A universally accepted definition of information filtering is, unfortunately, still lacking. So here is my personal definition, which I have used to build the Information Filtering Resources web page. Generally, the goal of an information filtering system is to sort through large volumes of dynamically generated information and present to the user those which are likely to satisfy his or her information requirement.

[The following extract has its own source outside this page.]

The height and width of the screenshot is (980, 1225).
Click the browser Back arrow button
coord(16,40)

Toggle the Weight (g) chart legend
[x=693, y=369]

In order to sharpen this definition, a distinction should be drawn between information collection and information filtering. In some domains (e.g. USENET News) the collection effort is minimal because the information comes to you. In other domains (e.g. the World Wide Web) the collection effort can be considerable because no mechanism exists to draw new information to the attention of a filtering system. The point to be made here, though, is that information collection is an interesting area in its own right, but I do not propose to include it in my definition of information filtering. In my view, the information filtering problem begins only after you have gained access to the new information.
数据挖掘工具
Information filtering has been applied to a several domains using a variety of technical approaches. The original methods were manual alerting services that brought new information to the attention of users of research and special libraries. At the time this was referred to as Selective Dissemination of Information (SDI), a name which fell from favor about the time the Strategic Defense Initiative (SDI) was introduced in the United States :-) A few modern systems have adopted this remarkably descriptive name for the filtering process, however, and the interest in information filtering that has resulted from the present research thrusts in digital libraries arises at least in part from this tradition.

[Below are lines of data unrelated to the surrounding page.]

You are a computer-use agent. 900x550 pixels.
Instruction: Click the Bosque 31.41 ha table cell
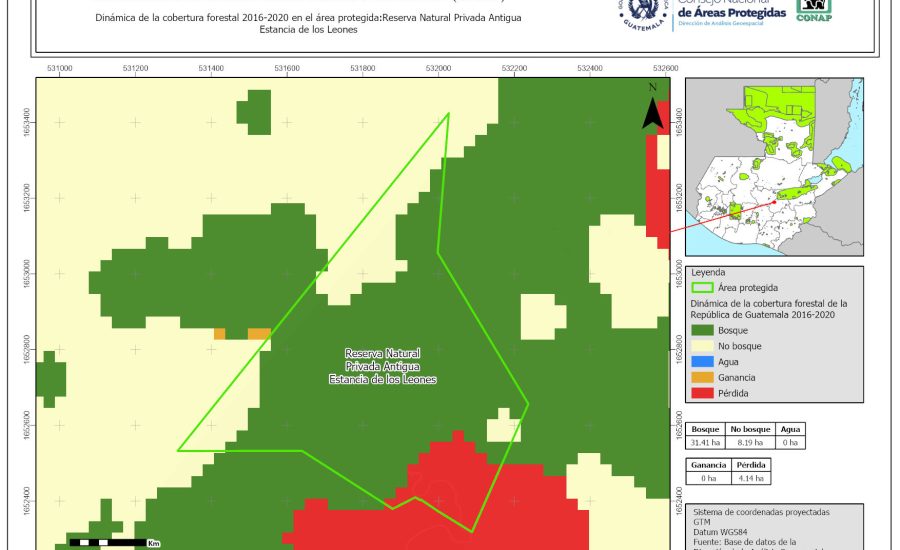[x=706, y=441]
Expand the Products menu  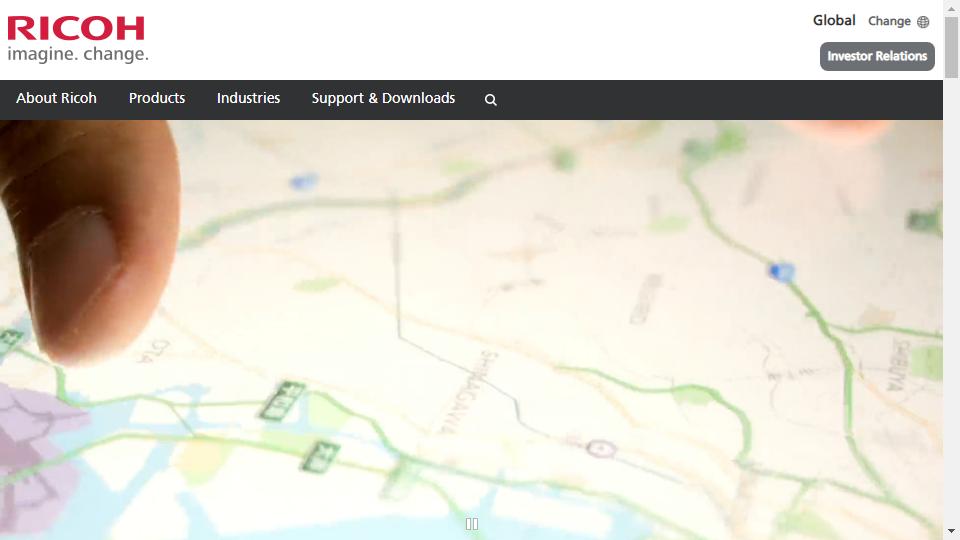[x=157, y=98]
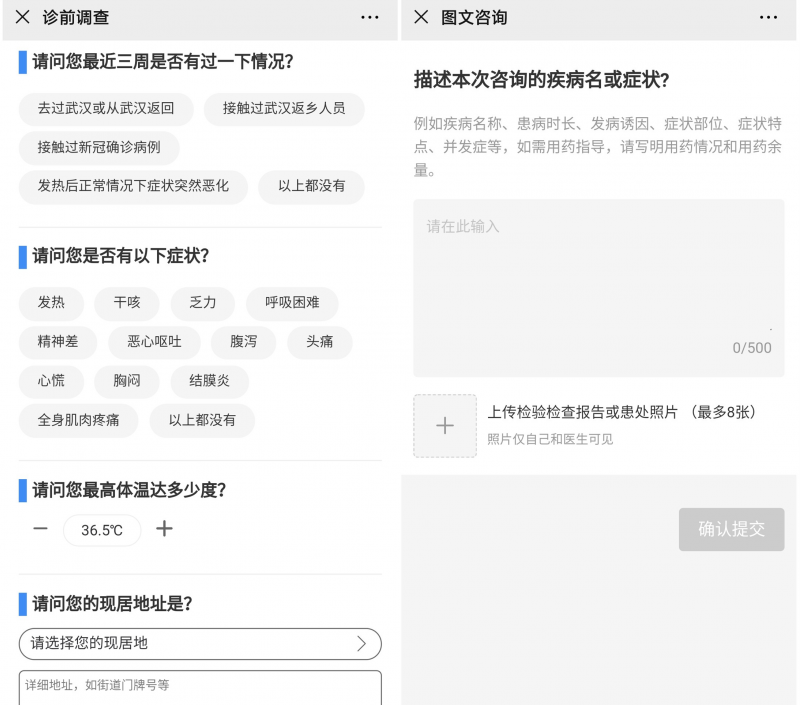Screen dimensions: 800x705
Task: Select the 接触过武汉返乡人员 option
Action: (284, 108)
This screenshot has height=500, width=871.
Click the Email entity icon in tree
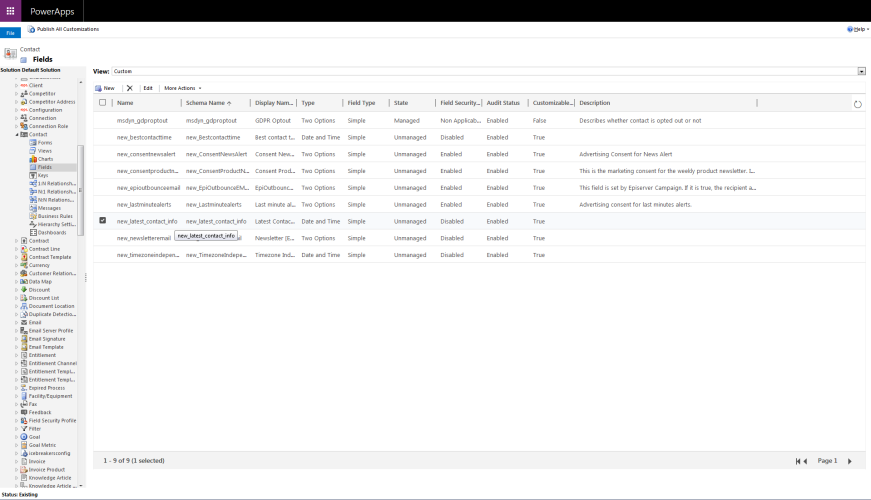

With the growth if the internet and other networked information, research in automatic filtering of networked information has exploded in recent years. Becuase of their low cost, large volume, and ease of recognizing new information, the most popular domains for research systems have been USENET News and electronic mail. The recent explosive growth of the World Wide Web has made this an interesting domain which has attracted some good research, although the information collection problem appears to make this a more difficult domain in which to conduct basic research on information filtering techniques. Another domain which has attracted considerable research interest is the annual Text REtrieval Conference (TREC) in which a standard text collection is used and a carefully controlled evaluation methodology is enforced. In TREC the information filtering task is refered to as "routing," adding somewhat to the confusion of terminology in this field. In fact, TREC recently adopted a special interest "filtering" track which adopts a different evaluation methodology but which conforms to the definition of filtering presented above. Commercial systems which filter newswire articles and other specialized information sources are becoming available as well. Filtering techniques will likely be applied to other domains such as images, sound and video in the future. 数据挖掘论坛
The distinction between information filtering and the more established field of information retrieval has proven to be the source of some confusion as well. Information retrieval broadly deals with the selection of information, and many of the features of information retrieval system design (e.g. representation, similarity measures or boolean selection, document space visualization) are present in information filtering systems as well. If one considers information retrieval from a very general "information selection" viewpoint, information filtering is simply a special case in which the information space is very dynamic. If, on the other hand, your personal definition of information retrieval involves selection of relatively static information in response to relatively dynamic queries, then information filtering is best viewed as the dual problem to information retrieval. Regardless of which viewpoint you take, though, it is clear that researchers in information filtering will likely benefit from familiarity with the legacy of research in various aspects of information retrieval. For practical reasons I have not attempted to compile a comprehensive listing of network-accessible resources on information retrieval, however, so the interested researcher should refer to the Related Web Pages section of the Information Filtering Resources web page for some starting points on information Retrieval.